-- ENTRIES SUPPLIED follows --
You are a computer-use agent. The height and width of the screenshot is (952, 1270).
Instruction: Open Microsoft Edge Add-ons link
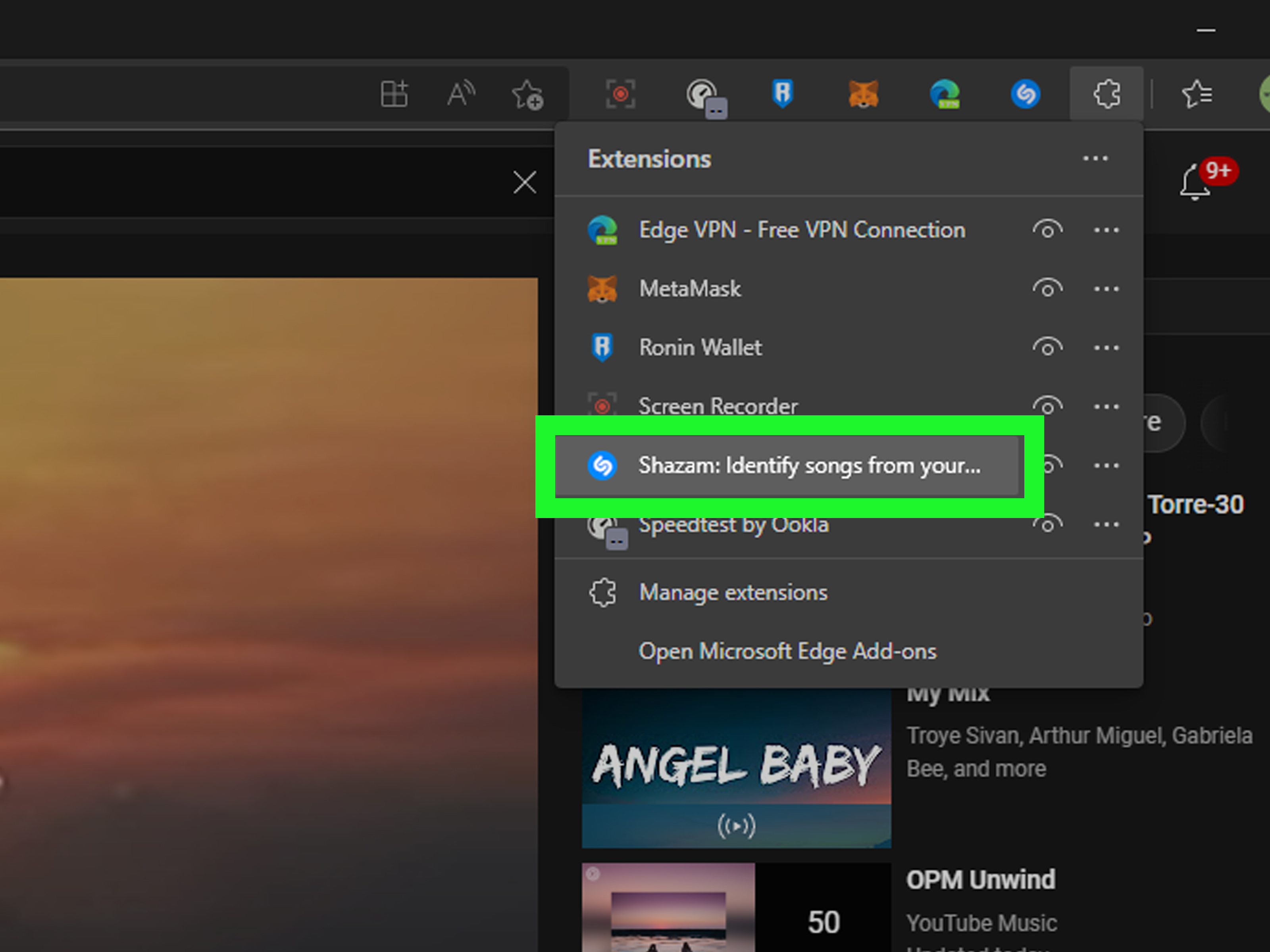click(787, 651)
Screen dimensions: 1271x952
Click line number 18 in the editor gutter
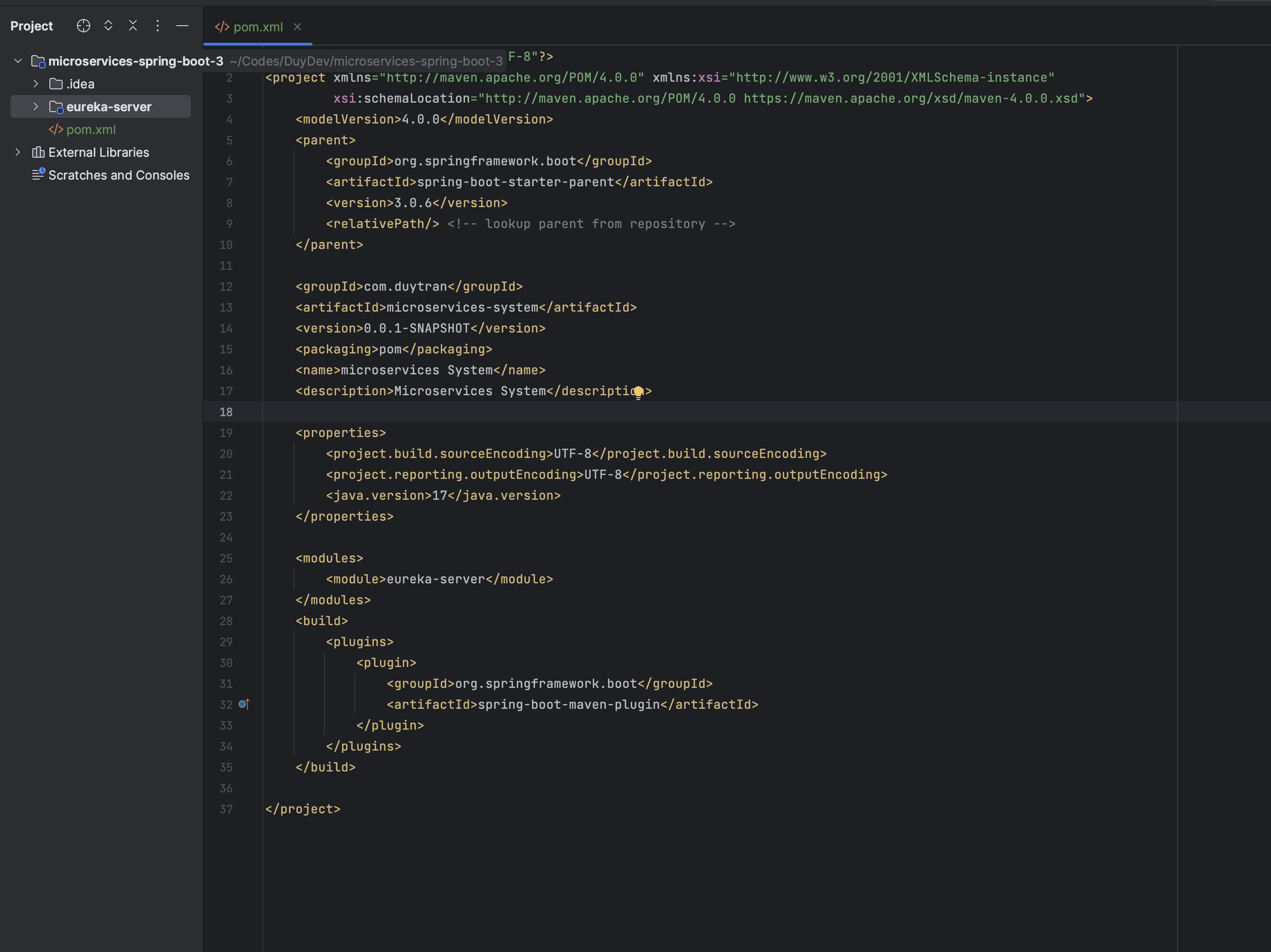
-- ENTRIES SUPPLIED concluded --
- [EXERCISE DETAILS] Copy the data character for character, but drop all pictures from the copy.

- [ANSWER SPACE]
You are a computer-use agent. The height and width of the screenshot is (952, 1270).
Instruction: Open Microsoft Edge Add-ons link
click(787, 651)
Screen dimensions: 1271x952
Click line number 18 in the editor gutter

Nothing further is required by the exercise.